Le mur de Berlin pour les nuls

La chute du mur de Berlin a eu un impact majeur dans le monde contemporain. Toutefois, cet évènement peut être nébuleux pour les jeunes nés après 1989 et pour les non-Européens. Afin de résumer les tenants et aboutissants de ce moment historique, Métro a concocté un «mur de Berlin pour les nuls» avec Pierre Verluise, auteur du livre 20 ans après la chute du Mur. L’Europe recomposée, qui était récemment à Montréal.

  • L’érection du mur

La construction du mur a commencé en 1961, dans une Allemagne déjà divisée en deux [NDLR : La République fédérale de l’Allemagne (RFA) à l’ouest et la République démocratique de l’Allemagne (RDA) à l’est] depuis la fin de la Seconde Guerre, en 1949.

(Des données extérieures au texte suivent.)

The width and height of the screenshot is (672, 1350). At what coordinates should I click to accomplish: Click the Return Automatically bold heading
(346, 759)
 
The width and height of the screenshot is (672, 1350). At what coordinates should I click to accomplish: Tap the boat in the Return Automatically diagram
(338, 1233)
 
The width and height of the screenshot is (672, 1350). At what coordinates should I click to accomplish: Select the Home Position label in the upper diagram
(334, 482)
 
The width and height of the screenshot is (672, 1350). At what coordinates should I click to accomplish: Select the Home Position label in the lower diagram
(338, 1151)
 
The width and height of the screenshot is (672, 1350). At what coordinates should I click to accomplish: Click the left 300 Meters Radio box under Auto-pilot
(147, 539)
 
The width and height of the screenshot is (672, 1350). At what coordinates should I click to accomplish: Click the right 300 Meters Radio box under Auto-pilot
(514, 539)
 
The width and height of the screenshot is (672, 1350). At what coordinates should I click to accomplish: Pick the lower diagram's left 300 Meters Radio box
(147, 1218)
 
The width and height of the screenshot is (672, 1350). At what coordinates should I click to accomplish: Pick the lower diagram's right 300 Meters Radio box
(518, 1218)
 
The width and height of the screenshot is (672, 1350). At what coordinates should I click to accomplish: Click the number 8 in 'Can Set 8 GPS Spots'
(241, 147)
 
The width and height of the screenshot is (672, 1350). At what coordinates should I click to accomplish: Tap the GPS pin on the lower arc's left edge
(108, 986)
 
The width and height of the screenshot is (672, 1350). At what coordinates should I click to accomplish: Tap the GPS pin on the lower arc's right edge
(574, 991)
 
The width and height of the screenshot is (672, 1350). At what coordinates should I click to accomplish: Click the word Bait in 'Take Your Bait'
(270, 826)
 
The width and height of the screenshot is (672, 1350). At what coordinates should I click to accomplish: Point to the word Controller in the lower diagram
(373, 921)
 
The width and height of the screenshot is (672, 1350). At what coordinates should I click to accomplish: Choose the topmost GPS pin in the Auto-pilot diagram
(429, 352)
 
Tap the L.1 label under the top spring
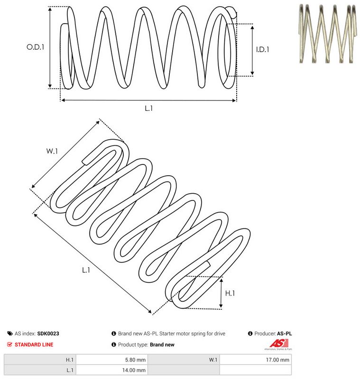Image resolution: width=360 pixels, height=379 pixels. coord(148,108)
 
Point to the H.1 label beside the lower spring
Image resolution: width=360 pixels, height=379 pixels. coord(230,293)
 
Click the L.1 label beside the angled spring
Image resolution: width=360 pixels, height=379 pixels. coord(86,270)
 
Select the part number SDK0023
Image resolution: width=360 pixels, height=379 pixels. coord(48,334)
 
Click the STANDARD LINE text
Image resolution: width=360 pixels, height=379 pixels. coord(34,344)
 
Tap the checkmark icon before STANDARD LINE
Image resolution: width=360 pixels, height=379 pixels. coord(10,344)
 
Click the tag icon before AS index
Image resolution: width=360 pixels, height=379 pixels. coord(10,334)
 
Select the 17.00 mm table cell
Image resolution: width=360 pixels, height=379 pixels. coord(278,360)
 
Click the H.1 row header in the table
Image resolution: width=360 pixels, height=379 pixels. coord(69,360)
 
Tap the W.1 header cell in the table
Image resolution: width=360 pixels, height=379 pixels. coord(213,360)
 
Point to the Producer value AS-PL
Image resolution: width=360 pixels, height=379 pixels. coord(284,334)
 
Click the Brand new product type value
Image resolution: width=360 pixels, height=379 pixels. coord(162,344)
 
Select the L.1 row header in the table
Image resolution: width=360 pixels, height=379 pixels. coord(69,370)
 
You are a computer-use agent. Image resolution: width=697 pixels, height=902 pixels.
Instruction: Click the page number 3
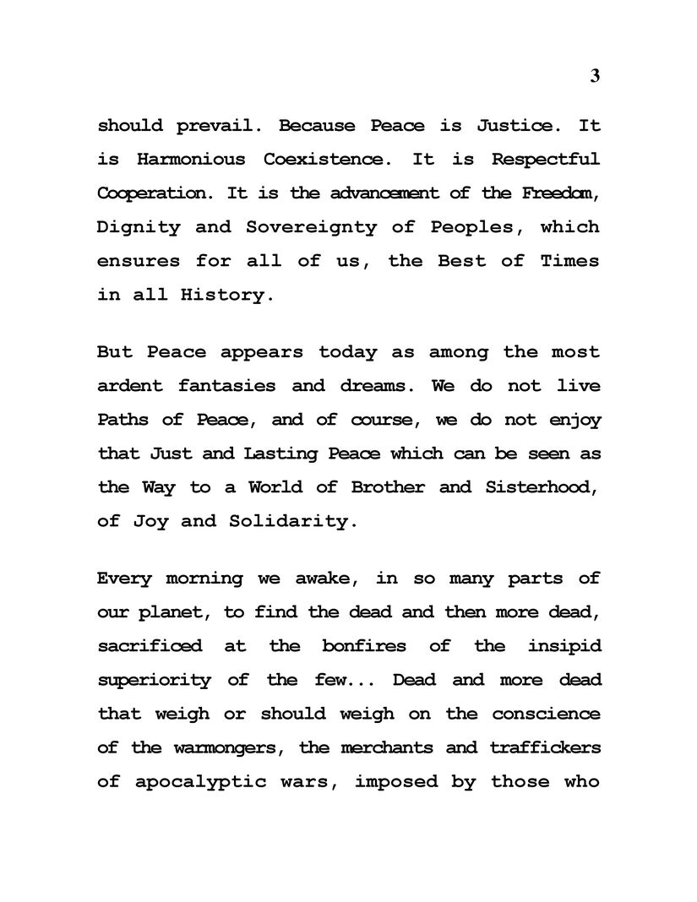coord(595,76)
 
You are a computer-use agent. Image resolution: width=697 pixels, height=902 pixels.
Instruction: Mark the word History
coord(228,296)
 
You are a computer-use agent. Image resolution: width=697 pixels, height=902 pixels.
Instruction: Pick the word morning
coord(204,579)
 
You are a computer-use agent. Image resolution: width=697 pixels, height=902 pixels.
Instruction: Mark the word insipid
coord(564,646)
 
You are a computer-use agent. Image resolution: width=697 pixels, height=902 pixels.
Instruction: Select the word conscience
coord(547,714)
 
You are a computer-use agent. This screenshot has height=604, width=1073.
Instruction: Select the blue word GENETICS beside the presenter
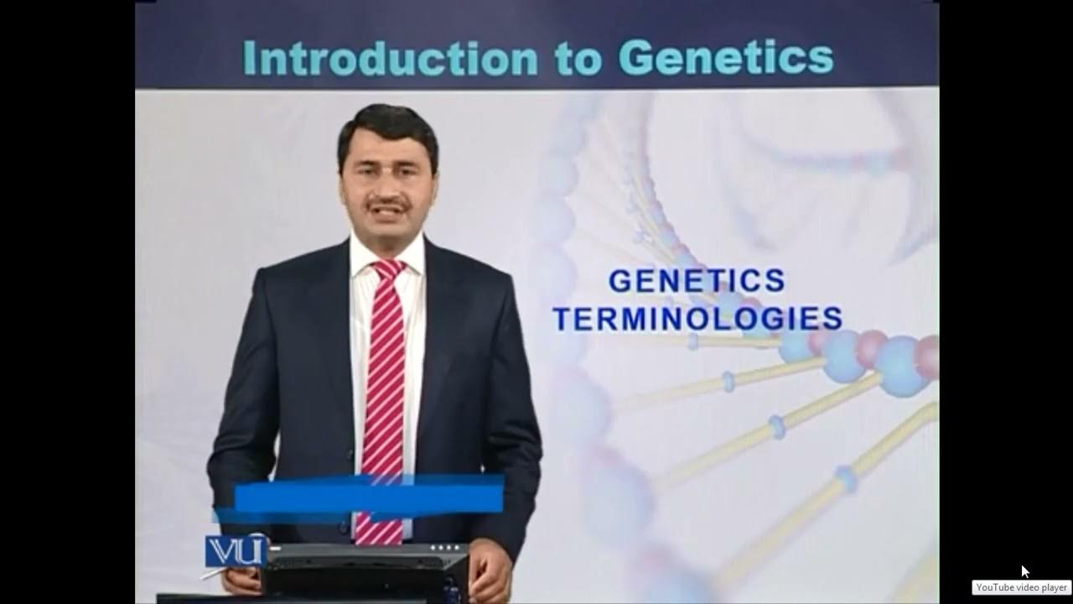[x=697, y=281]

La RFA était sous un régime communiste, et avant la construction du mur, près de deux millions d’opposants à ce régime ont quitté l’Allemagne de l’Est en passant par Berlin.
La RFA a ainsi perdu une partie de son élite intellectuelle. Le mur de Berlin a donc été construit afin d’arrêter cet exode.

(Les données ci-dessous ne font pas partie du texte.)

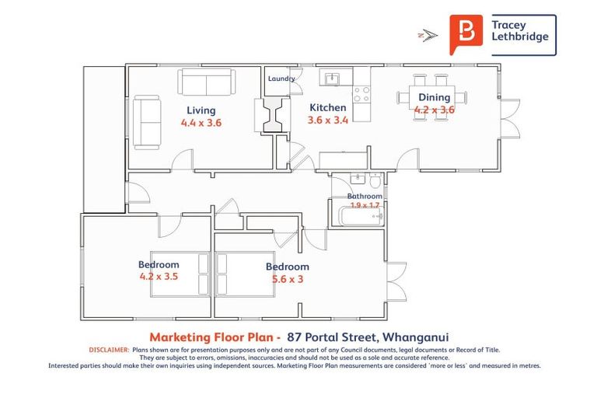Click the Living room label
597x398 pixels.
pyautogui.click(x=201, y=110)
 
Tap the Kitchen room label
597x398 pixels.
pyautogui.click(x=327, y=107)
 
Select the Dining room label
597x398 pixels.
pyautogui.click(x=434, y=97)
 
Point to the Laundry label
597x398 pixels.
pyautogui.click(x=281, y=79)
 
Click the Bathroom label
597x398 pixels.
pyautogui.click(x=365, y=197)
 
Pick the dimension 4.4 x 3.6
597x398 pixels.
pyautogui.click(x=201, y=123)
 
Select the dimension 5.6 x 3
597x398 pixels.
pyautogui.click(x=287, y=279)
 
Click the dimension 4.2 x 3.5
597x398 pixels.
pyautogui.click(x=159, y=276)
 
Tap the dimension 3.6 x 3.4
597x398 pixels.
pyautogui.click(x=328, y=120)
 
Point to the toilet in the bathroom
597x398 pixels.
pyautogui.click(x=375, y=182)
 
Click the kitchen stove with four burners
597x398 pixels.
pyautogui.click(x=361, y=95)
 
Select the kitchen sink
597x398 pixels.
pyautogui.click(x=332, y=79)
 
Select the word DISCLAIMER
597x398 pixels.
pyautogui.click(x=109, y=349)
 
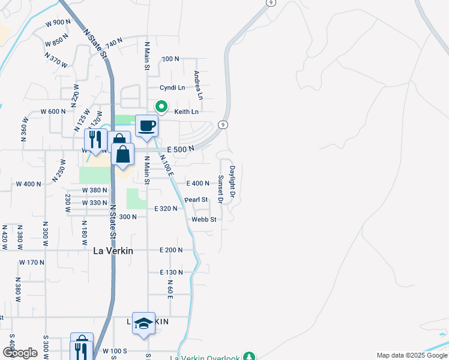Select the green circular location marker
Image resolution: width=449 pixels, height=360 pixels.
pos(161,107)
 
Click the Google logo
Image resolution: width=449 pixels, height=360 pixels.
pos(20,352)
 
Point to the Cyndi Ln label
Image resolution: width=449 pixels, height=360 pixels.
pos(173,88)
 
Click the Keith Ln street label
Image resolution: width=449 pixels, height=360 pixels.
pos(186,112)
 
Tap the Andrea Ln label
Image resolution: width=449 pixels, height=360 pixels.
pos(198,85)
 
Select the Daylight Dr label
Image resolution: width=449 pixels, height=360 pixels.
pos(232,179)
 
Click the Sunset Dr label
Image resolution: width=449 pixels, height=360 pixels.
pos(220,189)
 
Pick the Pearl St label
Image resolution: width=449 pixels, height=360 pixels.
pos(196,199)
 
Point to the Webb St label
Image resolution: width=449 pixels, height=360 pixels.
pos(203,220)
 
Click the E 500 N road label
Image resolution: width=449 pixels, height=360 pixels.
pos(181,148)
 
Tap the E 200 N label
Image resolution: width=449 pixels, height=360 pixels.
pos(171,250)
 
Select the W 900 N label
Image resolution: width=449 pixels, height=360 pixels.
pos(58,22)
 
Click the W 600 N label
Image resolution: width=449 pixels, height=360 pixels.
pos(53,112)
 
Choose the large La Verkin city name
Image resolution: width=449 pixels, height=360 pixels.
pos(113,251)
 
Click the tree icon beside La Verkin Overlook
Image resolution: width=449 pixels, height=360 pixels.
pos(249,356)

  • La signification du mur

Selon M. Verluise, le mur de Berlin représentait la division non seulement de l’Alle­magne, mais aussi du monde. «Le mur, c’est le symbole de deux pôles qui se faisaient concurrence sur tous les plans : d’un côté l’est et son communisme totalitaire, et de l’autre, l’ouest et son capitalisme démocratique.»

  • Les circonstances qui ont mené à la chute du mur

L’arrivée de Mikhaïl Gorbatchev à la tête de l’URSS, en 1985, est un événement-clé. Dans le but d’assurer la survie de l’Union soviétique, Gorbatchev initie deux politiques de libéralisation des pays satellites de l’URSS : la Perestroïka (restructuration) et la Glasnost (transparence).
Toutefois, ces politiques ratent quelque peu leur cible et mènent, entre autres, à l’apparition en mai 1989 d’une brèche dans le rideau de fer en Hongrie.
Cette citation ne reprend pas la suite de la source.